Work to be completed
Exact copy, pictures omitted: the line holding "Given: Click the" and every line after it down to the end of the entries.
--- START ---
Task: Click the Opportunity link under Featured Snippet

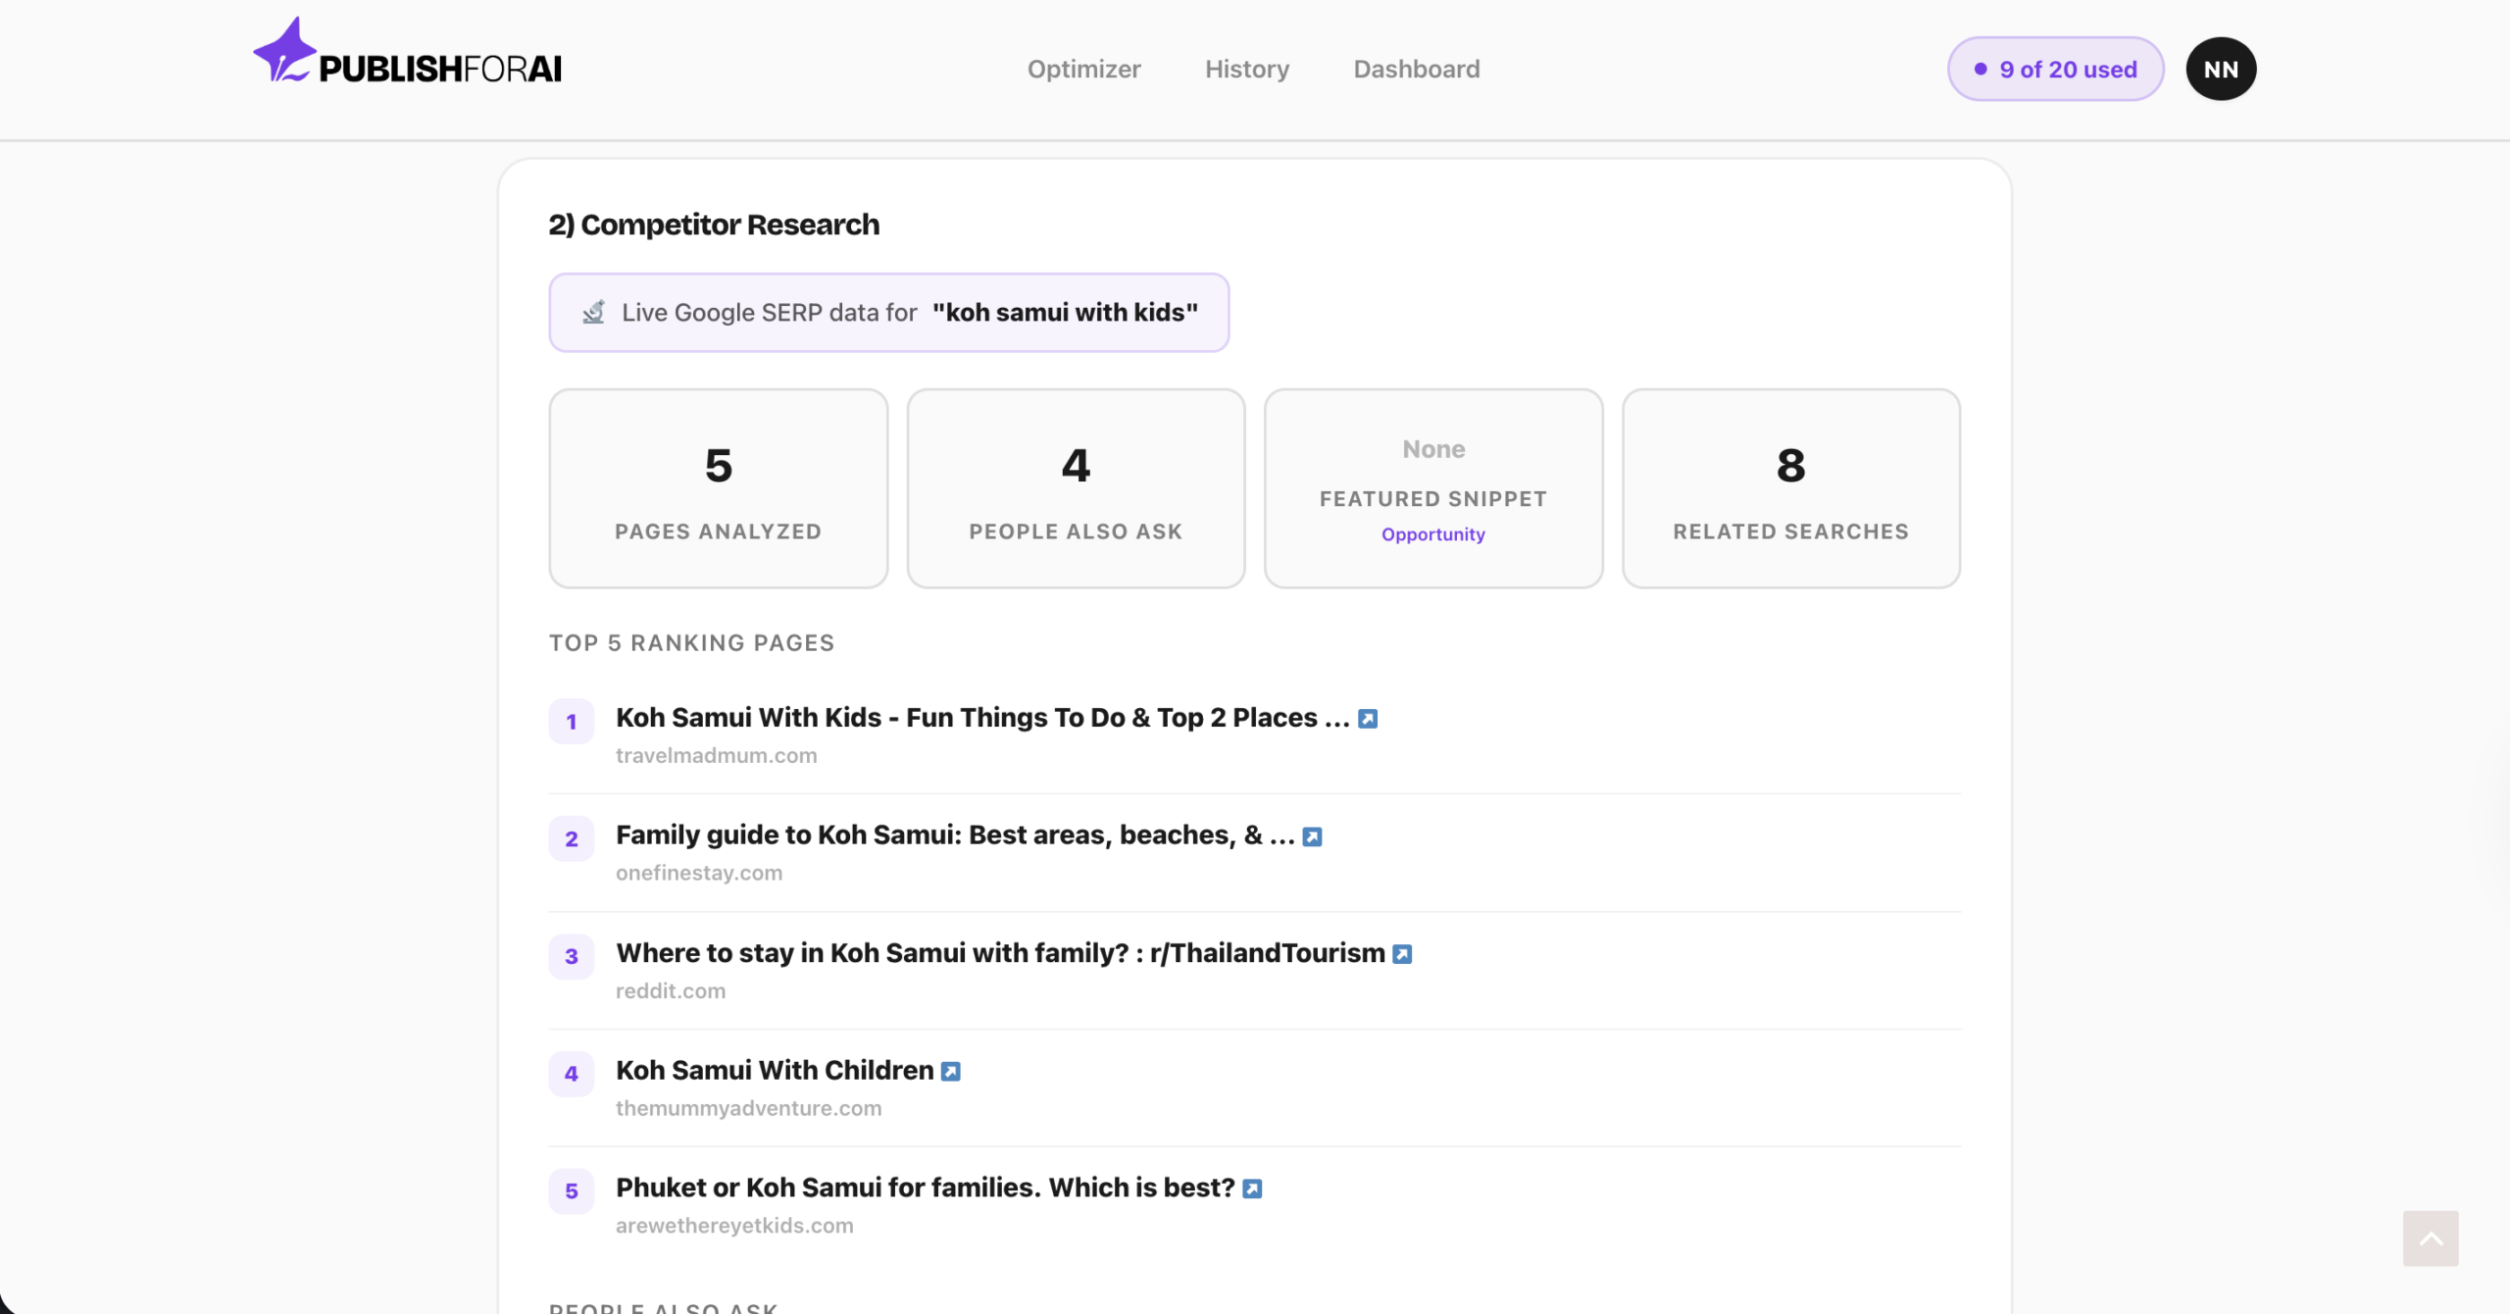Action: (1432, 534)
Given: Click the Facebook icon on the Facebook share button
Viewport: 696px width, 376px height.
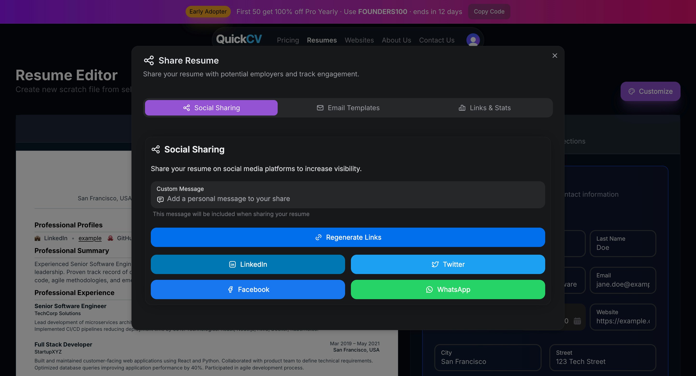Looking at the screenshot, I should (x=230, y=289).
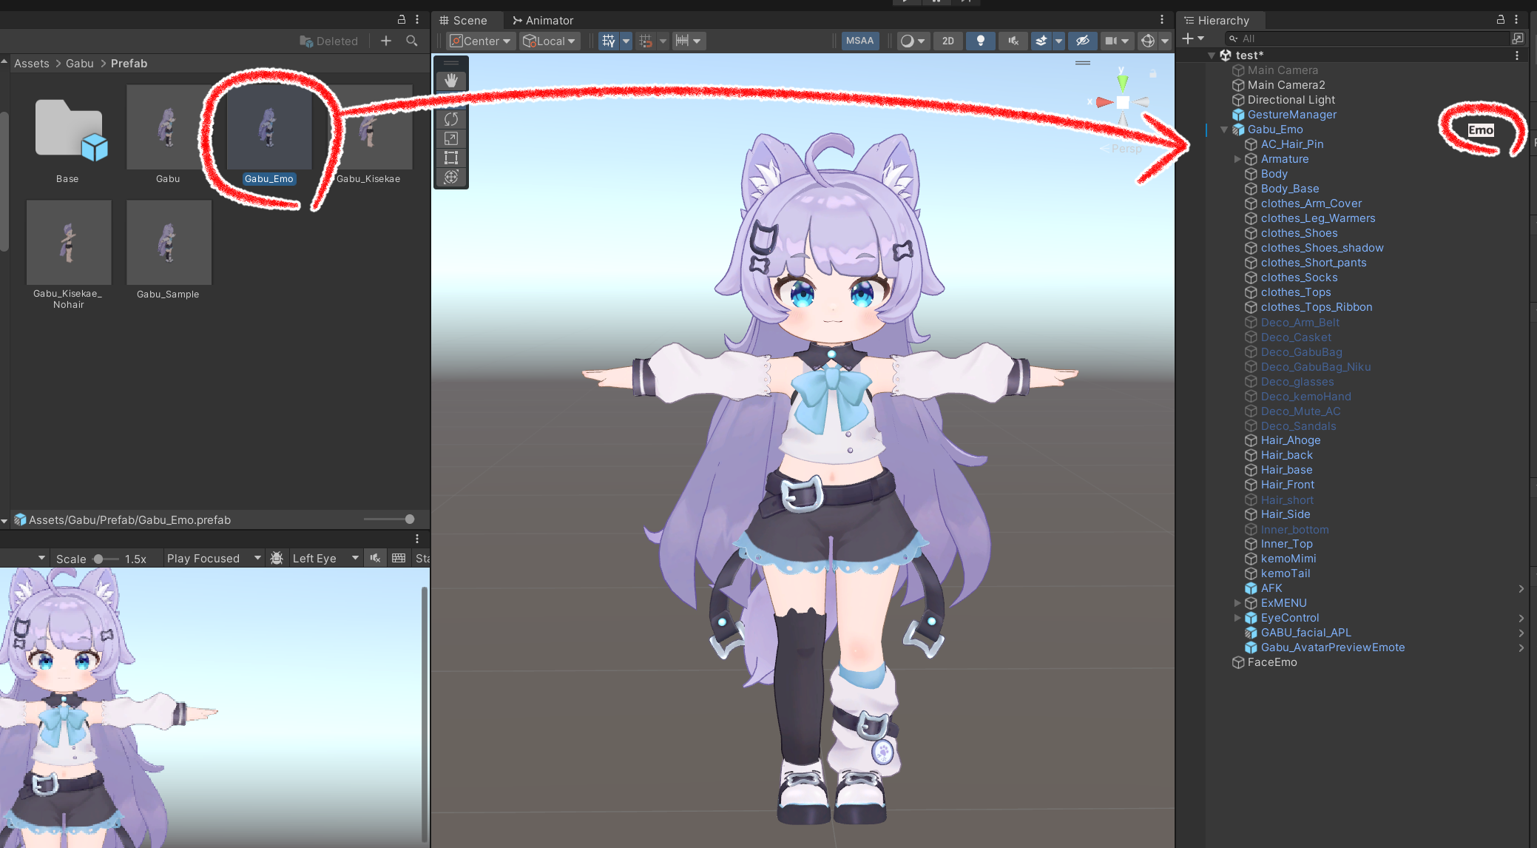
--- END ---
Response below
Given: Click the Facebook icon on the Facebook share button
Viewport: 696px width, 376px height.
Looking at the screenshot, I should (x=230, y=289).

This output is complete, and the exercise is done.